* _Record extracts_

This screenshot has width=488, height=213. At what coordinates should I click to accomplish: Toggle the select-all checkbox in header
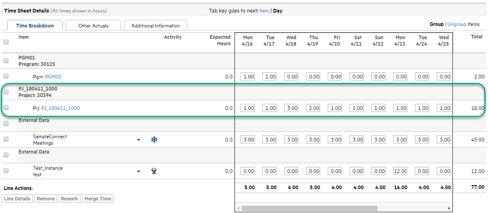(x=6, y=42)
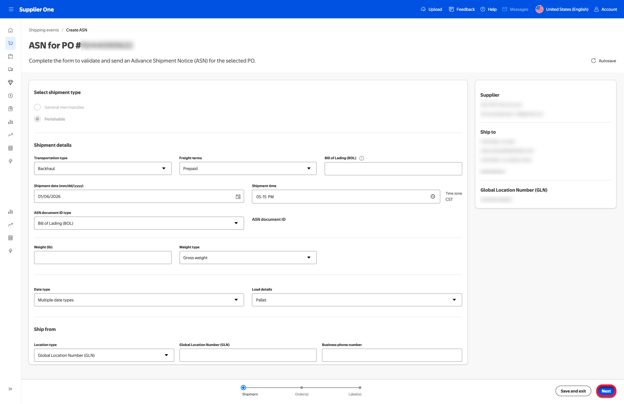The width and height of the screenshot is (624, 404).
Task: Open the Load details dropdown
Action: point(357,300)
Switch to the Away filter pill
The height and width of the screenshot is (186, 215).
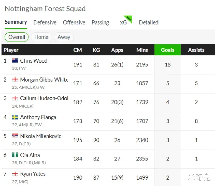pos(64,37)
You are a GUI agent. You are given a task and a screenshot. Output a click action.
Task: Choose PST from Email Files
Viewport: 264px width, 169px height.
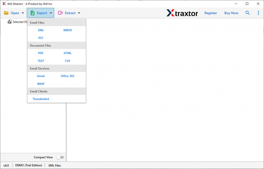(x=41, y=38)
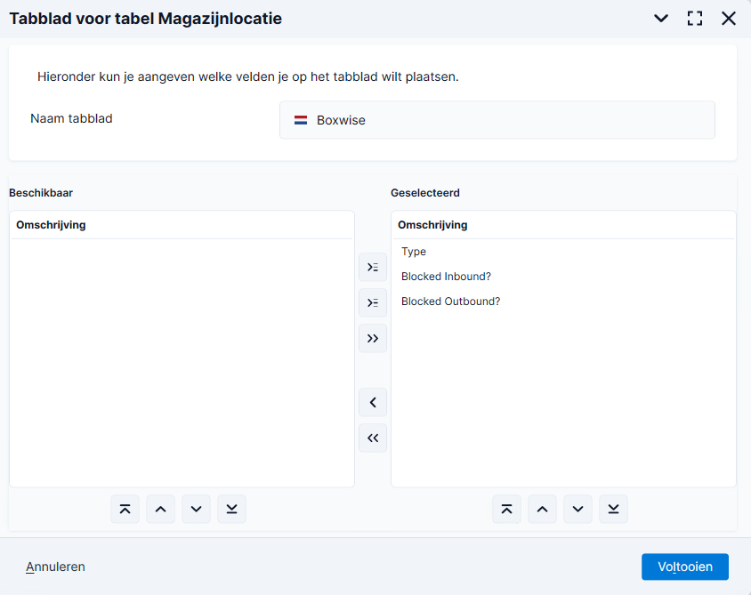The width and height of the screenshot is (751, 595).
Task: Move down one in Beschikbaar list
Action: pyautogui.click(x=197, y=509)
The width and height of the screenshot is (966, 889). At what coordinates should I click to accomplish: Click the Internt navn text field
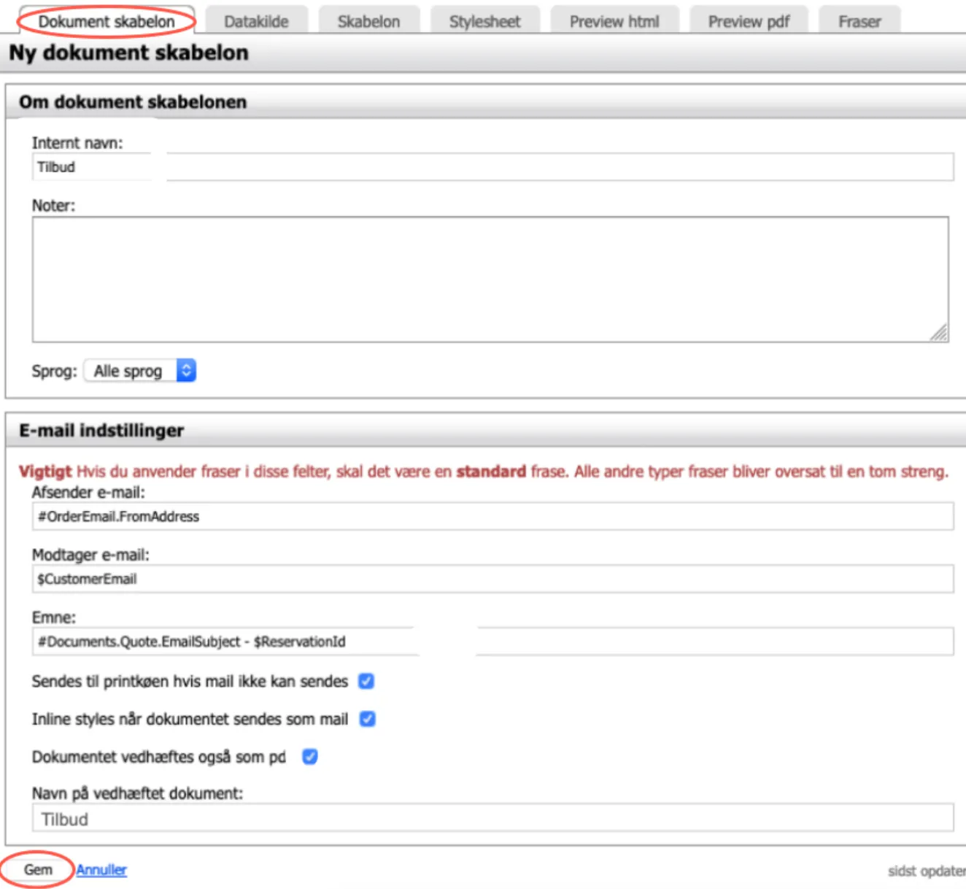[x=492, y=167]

* _Task directions_
Each entry should be output word for word, with no pictures carried over.

* _Response to this exercise_
This screenshot has width=488, height=213. At what coordinates should I click to accomplish: Toggle the select-all checkbox in header
(x=6, y=42)
The width and height of the screenshot is (624, 404).
Task: Open the Load details dropdown
Action: point(357,300)
Switch to the Away filter pill
The height and width of the screenshot is (186, 215).
pos(64,37)
You are a GUI agent. You are given a task and a screenshot. Output a click action.
Task: Choose PST from Email Files
Viewport: 264px width, 169px height.
(x=41, y=38)
The width and height of the screenshot is (751, 595).
Task: Move down one in Beschikbaar list
Action: pyautogui.click(x=197, y=509)
The width and height of the screenshot is (966, 889). At what coordinates should I click to accomplish: Click the Internt navn text field
[x=492, y=167]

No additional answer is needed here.